Caring for others isn’t exactly among Jon’s talents. He doesn’t necessarily think that he’s _bad_ at the social nuances in general, but this… This _responsibility_. It’s very new. Other people were there to do the clean up, ‘other people’ usually being Martin. Jon used to think that it was… not a _flaw_ , perhaps but… No, there’s no sense in sugar-coating it, he was not at all fond of Martin’s doting at first. Not until, well, he really needed it and it wasn’t there.

So Jon does the only thing he can think of: he emulates Martin.

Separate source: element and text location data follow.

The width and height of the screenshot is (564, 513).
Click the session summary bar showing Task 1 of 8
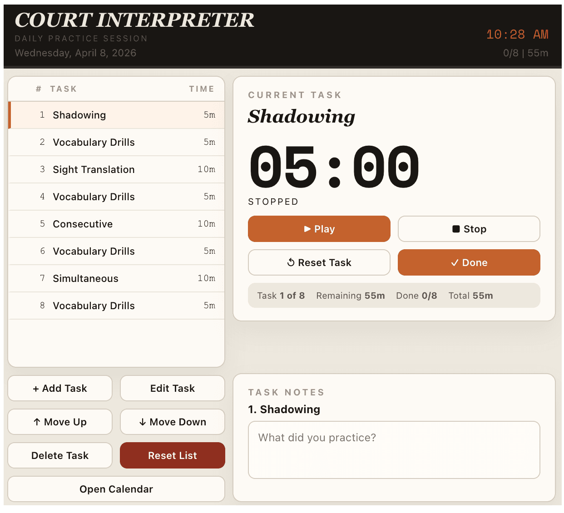click(x=394, y=295)
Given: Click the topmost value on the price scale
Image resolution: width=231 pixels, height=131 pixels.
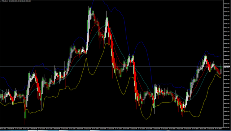Looking at the screenshot, I should coord(227,4).
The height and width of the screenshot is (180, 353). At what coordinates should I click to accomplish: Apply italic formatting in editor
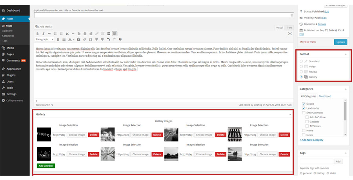(x=43, y=34)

He hovers nearby, looking up from a ratty old paperback he’s rereading at a leisurely pace every few minutes to see Martin looking out the window, or staring down at a blank page in the notebook he keeps in his pocket, the end of his disposable pen wedged between his teeth. He never catches him actually write anything down. Just staring, thinking, before he looks out the window again.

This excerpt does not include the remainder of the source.